* _ACTIVITY_
Whenever "checkbox" appears in a line, please copy that line from the data.

* _DATASET EXCERPTS_
───
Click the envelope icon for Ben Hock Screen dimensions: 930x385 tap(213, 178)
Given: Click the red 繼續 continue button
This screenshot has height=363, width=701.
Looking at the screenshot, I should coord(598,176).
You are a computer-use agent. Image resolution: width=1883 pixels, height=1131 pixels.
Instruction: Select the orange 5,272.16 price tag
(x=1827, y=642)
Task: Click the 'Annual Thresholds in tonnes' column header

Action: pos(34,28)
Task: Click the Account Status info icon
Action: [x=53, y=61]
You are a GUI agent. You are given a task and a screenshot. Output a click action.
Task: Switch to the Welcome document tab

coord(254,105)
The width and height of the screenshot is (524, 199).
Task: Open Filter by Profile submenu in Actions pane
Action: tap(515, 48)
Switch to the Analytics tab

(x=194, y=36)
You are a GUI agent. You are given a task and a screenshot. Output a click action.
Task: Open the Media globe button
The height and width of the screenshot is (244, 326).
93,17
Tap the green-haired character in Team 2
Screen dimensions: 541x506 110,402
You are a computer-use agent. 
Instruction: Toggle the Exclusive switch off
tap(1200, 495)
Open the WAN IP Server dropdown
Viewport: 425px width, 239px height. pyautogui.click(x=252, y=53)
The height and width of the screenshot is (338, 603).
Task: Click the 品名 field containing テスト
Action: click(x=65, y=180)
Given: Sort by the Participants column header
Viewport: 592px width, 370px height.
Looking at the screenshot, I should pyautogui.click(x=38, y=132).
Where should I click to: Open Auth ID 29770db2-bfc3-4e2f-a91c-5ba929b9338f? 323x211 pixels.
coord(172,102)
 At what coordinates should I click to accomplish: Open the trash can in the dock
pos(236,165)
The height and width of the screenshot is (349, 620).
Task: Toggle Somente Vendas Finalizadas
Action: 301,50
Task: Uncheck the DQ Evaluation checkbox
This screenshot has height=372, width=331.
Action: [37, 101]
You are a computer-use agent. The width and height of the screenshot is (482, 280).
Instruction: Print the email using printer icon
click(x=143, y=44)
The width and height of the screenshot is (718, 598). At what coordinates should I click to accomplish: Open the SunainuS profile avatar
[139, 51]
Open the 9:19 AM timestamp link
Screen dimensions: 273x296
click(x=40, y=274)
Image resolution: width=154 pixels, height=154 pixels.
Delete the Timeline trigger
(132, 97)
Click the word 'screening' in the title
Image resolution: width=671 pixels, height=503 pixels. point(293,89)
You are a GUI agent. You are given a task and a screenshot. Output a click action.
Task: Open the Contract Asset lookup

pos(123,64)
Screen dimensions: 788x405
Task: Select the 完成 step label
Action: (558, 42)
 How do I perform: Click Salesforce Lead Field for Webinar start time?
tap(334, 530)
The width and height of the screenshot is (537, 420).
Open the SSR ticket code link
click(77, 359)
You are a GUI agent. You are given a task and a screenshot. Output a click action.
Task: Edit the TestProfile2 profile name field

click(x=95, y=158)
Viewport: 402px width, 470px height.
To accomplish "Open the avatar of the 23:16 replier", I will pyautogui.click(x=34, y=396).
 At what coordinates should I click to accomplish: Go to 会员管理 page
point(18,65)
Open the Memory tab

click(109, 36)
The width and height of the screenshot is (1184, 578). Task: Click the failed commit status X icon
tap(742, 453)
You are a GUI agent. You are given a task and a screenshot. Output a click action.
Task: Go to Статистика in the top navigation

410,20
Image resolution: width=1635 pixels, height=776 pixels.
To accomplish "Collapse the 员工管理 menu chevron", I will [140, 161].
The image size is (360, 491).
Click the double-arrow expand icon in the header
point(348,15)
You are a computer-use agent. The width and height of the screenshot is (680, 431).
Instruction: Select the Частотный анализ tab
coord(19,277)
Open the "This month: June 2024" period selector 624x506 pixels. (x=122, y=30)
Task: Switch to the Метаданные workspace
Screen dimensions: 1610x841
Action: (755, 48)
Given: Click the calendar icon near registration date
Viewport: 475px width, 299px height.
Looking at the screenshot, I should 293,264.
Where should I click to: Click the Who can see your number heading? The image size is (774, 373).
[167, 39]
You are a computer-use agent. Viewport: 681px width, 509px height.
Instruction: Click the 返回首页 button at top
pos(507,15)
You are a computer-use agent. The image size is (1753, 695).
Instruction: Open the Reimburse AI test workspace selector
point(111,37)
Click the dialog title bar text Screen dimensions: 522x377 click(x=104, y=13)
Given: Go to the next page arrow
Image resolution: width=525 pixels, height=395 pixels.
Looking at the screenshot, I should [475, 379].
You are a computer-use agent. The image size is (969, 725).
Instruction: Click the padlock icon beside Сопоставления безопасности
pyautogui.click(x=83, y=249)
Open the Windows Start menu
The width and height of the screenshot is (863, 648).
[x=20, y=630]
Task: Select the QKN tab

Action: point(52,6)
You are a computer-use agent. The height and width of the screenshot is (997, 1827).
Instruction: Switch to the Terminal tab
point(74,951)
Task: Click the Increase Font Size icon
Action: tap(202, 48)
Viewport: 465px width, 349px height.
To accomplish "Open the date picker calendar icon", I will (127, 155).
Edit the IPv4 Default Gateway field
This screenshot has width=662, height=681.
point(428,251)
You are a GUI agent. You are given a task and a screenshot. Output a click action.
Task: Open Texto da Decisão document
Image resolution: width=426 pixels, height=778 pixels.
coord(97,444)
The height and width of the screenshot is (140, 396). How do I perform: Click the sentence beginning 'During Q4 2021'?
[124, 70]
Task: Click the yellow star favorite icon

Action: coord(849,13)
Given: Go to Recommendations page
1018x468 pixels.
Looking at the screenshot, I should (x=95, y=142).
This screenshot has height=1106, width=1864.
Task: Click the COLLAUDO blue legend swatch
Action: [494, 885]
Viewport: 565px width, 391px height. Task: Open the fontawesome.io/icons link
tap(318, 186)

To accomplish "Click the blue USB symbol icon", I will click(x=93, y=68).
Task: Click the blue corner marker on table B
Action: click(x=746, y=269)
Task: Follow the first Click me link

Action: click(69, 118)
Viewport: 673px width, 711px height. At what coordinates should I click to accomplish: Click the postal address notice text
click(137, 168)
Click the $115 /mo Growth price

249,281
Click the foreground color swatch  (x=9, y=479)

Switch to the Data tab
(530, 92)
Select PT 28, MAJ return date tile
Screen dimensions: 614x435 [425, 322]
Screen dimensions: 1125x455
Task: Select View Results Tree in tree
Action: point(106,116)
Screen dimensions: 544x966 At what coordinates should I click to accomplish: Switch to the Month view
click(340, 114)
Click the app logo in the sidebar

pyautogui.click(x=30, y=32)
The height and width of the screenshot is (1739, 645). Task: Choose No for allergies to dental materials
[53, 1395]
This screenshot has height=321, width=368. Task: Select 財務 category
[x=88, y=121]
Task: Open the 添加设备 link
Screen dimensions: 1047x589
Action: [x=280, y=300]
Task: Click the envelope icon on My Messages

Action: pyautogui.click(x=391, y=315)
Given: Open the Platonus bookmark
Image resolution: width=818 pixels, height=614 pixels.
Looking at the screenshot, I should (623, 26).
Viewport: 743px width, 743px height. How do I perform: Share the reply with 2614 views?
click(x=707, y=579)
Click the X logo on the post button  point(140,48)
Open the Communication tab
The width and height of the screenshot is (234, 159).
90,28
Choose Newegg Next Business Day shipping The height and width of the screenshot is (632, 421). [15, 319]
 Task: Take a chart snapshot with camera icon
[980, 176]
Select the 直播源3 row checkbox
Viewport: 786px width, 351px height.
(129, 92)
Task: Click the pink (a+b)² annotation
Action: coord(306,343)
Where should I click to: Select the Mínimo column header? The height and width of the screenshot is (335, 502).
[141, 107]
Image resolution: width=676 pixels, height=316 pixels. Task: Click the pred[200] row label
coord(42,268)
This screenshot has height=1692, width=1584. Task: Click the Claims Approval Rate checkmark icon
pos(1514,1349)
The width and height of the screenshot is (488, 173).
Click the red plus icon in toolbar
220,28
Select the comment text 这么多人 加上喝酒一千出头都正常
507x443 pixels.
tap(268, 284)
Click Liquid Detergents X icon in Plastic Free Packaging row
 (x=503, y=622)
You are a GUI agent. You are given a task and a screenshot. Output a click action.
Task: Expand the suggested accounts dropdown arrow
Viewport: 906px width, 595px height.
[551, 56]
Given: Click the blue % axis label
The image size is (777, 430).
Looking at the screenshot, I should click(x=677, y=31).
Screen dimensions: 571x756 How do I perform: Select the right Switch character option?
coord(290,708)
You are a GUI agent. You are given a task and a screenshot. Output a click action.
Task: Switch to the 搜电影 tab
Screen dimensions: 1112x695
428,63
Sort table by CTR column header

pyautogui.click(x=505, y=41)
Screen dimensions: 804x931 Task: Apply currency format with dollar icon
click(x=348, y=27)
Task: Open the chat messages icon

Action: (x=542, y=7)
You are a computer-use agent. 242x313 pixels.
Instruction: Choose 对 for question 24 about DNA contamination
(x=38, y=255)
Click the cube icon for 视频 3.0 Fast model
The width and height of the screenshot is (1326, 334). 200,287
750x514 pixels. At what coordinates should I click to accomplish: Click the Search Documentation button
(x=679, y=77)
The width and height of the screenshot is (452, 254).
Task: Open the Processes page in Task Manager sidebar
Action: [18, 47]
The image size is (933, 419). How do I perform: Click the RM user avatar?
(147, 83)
───
* _ANSWER BELOW_
Task: Uncheck the DQ Evaluation checkbox
Select the 直播源3 row checkbox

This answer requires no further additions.